Onur Şener’in her zaman esprili bir kişiliği olduğunu söyleyen arkadaşı Meltem Banko, “Onur zaten çok iyi eğitimli bir insandı. Hırsları olsaydı o çalıştığı iş yerinde çalışmazdı. Beyaz yakalı bir yönetici olabilirdi ki keza ailesi, ablası da o şekilde bir şirkette üst düzey yönetici. Dolayısıyla kesinlikle ben olanları duyunca inanamadım yani. Çünkü öyle biri değildi. Sizinle normalken bile şakalaşırdı. Böyle hep espriliydi. İnsanları severdi. Hayvanları severdi. Hatta ben geçen sene bir sokak hayvanı sahiplendiğimde çok mutlu olmuştu. 'Ben de her türlü desteği veririm' demişti. Son görüşmelerimiz öyle olmuştu” dedi.
"SON KONUŞTUĞUMUZDA KÖPEKLERİMİ SEVMEYE GELECEKTİ"
Onur Şener’in vefat haberini aldığı günden sonra buluşacaklarını söyleyen Meltem Banko, “En son benim köpeklerimi sevmeye gelecekti. Öyle bir iletişimimiz olmuştu. Birazcık onun yoğunluğu vardı. Benim yoğunluğum vardı. Tam böyle vefat haberini aldığım günden bir, iki hafta sonra biz buluşacaktık. Köpeklerimizi bir araya getirecektik. Çok üzüldüm yani duyunca inanamadım ve beni üzen şey Onur gibi değerli bir insanın vefatından sonra hiçbir yerde haber olmayışı beni çıldırtmıştı” açıklamasını yaptı.
"YOLLARIN YIKANMASINA RAĞMEN ONUR'UN KANI ORADA DURUYORDU"
Yaşanan olay sonrası cinayet mahalline gittiğini ve yerde hâlâ Onur Şener’in kan lekelerinin durduğunu söyleyen Meltem Banko, “Cinayet mahalline gittim. Yerde kanlarını gördüm. Belediye yolu yıkamıştı ama hâlâ Onur'un kanları duruyordu. O kadar çok kan kaybetmiş ki zaten rahmetli arkadaşımız olay yerinde şah damarı kesildiği için kan kaybından vefat ediyor. Dolayısıyla olaydan bir gün sonra yolların yıkanmasına rağmen Onur'un kanı orada duruyordu ve bu beni çok üzmüştü” dedi.
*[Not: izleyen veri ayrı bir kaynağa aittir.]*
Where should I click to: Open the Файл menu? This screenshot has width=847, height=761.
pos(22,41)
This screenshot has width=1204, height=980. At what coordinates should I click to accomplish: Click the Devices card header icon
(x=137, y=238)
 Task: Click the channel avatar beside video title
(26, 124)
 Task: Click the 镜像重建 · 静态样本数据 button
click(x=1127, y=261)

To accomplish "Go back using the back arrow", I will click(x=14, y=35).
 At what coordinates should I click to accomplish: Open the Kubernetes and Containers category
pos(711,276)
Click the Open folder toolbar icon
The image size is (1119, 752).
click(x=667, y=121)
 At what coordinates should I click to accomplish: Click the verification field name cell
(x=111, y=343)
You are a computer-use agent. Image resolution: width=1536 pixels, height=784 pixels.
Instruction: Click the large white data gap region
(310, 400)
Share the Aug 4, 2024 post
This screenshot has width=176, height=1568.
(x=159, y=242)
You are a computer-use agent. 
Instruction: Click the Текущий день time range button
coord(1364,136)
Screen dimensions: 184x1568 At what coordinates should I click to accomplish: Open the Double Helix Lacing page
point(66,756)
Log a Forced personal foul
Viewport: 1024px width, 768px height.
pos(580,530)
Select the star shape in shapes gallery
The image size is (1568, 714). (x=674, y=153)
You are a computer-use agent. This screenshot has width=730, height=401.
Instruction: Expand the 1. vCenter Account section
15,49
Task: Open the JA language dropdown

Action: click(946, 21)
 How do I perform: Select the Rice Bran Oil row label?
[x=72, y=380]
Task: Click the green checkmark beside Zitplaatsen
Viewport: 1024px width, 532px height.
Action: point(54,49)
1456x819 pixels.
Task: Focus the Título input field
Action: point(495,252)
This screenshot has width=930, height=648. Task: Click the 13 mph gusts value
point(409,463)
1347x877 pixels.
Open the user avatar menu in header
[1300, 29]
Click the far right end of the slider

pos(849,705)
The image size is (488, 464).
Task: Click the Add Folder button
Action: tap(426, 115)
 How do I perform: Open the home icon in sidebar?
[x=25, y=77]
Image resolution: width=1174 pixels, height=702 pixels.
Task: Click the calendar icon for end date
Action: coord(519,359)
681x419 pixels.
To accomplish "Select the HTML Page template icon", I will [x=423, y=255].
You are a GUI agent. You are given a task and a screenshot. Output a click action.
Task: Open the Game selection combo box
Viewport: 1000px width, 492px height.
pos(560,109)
Onur Şener’in ikâmet ettiği adreste site görevlisi olan Etem Ocak ise şunları söyledi: Çok şeker gibi bir insandı. Biz aşağı, yukarı altı sene içerisinde hemen hemen her gün görüşme imkanımız oluyordu. Hayvanları seven, insanları seven çok iyi bir kardeşimizdi. Çok üzgünüz. Pazar günleri ben gelmiyorum. İznim olduğundan dolayı 10’a doğru bana bir telefon geldi. Site görevlimiz tarafından, ‘Onur Bey'i kaybettik, öldürdüler’ dedi. İnanır mısınız, evladımı kaybetmiş gibi oldum...” dedi.